= City Plaza =

Former squat in Athens, Greece (2016–2019)

City Plaza was an autonomously run, self-organised squat for refugees in Athens, Greece, based in the former City Plaza Hotel. It was one of a number of Athens refugee squats and self-defined itself as Refugee Accommodation and Solidarity Space City Plaza. It was occupied in 2016 and chose to close in 2019.

==Beginnings==
The City Plaza Hotel at 78 Acharnon in Athens, shut its doors in 2010, sitting empty until it was reoccupied as a squat for refugees on April 22, 2016. A coalition of migrant solidarity activists called 'The Solidarity Initiative to Economic and Political Refugees' assisted in opening the squat. It was located in the Agios Panteleimonas neighbourhood, where the far-right Golden Dawn party was formed.
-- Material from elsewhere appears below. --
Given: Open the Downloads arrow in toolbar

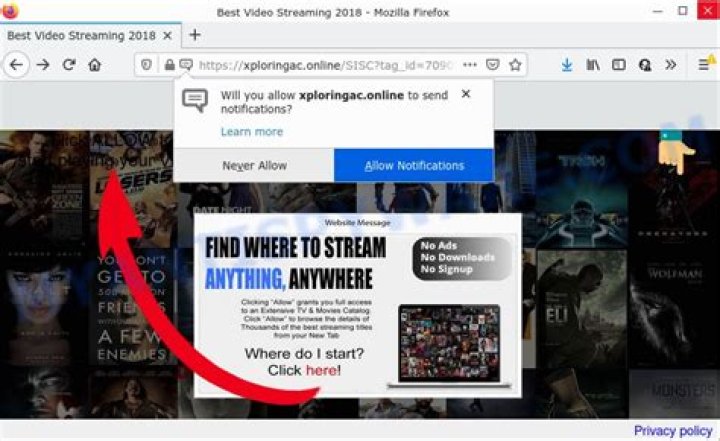Looking at the screenshot, I should (567, 64).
Activists and refugees coordinated to organize and maintain the Hotel as an alternative to state-run camps, focused on promoting the autonomy and political agency of the residents. The City Plaza squat also served to familiarize refugee-residents and Athens locals through everyday transactions in the local markets, and as a hub for radical activity, including mobilizations to integrate refugee children into existing education and healthcare institutions. With the counter-example of the squat itself, City Plaza contested the narrative that there is no alternative to refugee camps. It also demanded rights for its residents while also producing these rights in the everyday life of the occupation.

In its first year, City Plaza hosted around 100 families, mainly from Afghanistan and Syria, also Iraqis, Kurds and Pakistanis. By 2017, there were 400 people from ten different countries, living in 110 rooms in the former hotel. Two activist groups involved in the space were Diktio (Network for Political and Social Rights), a group working on the issues of anti-nationalism, political prisoners and migration struggles, and Aren/Onra, a youth collective which was part of Syriza before leaving the coalition after the 2015 referendum. The squat was entirely funded by private donations. It self-defined itself as Refugee Accommodation and Solidarity Space City Plaza.

== Amenities ==
The squat housed an array of resident-run amenities, including a clinic, communal kitchen and cafeteria, a library, a kindergarten, Greek, English, and German language classes, workshops, computer classes, and basic services such as a dentist, pharmacy, and hairdresser. A working group of residents and activists convened to select occupants for available rooms. Another 15 rooms were provided for those who work in solidarity with the project. Adult residents were required to work one shift cooking or cleaning weekly. The kitchen serves 800 meals every day.

On arrival, refugees filled in a form saying what their legal status was and what help they required. Based on this information, medical and legal teams provided assistance.

== Legal status ==
In contrast to most refugee squats, City Plaza is privately owned, by former actress Aliki Papahela, who inherited it. She claimed in 2016 that she had been in the middle of selling the building and the occupation prevented her moving forward. She also said she was unable to pay the property taxes.

== Closure ==
Refugees and the associated solidarity group closed the squat on 10 July 2019, two days after the electoral win of the right-wing New Democracy party. It was a priority of the newly elected minister, Michalis Chrisochoidis to evict the squat. An announcement from the solidarity group stated that refugees had been provided with shelter elsewhere. Further, the decision to close the squat had been first proposed in May 2018 and since June 2018 the squat had not been taking in new inhabitants.

== In culture ==
- We are City Plaza was an exhibition held in Paris, in April 2018. It was set up by two photographers. They lent cameras for two weeks to 18 residents, with ages between 8 and 38. The residents shot images from their daily life and these were shown in the exhibition.
- The BBC World Service produced a thirty minute documentary called Greece's Haven Hotel about City Plaza in 2018.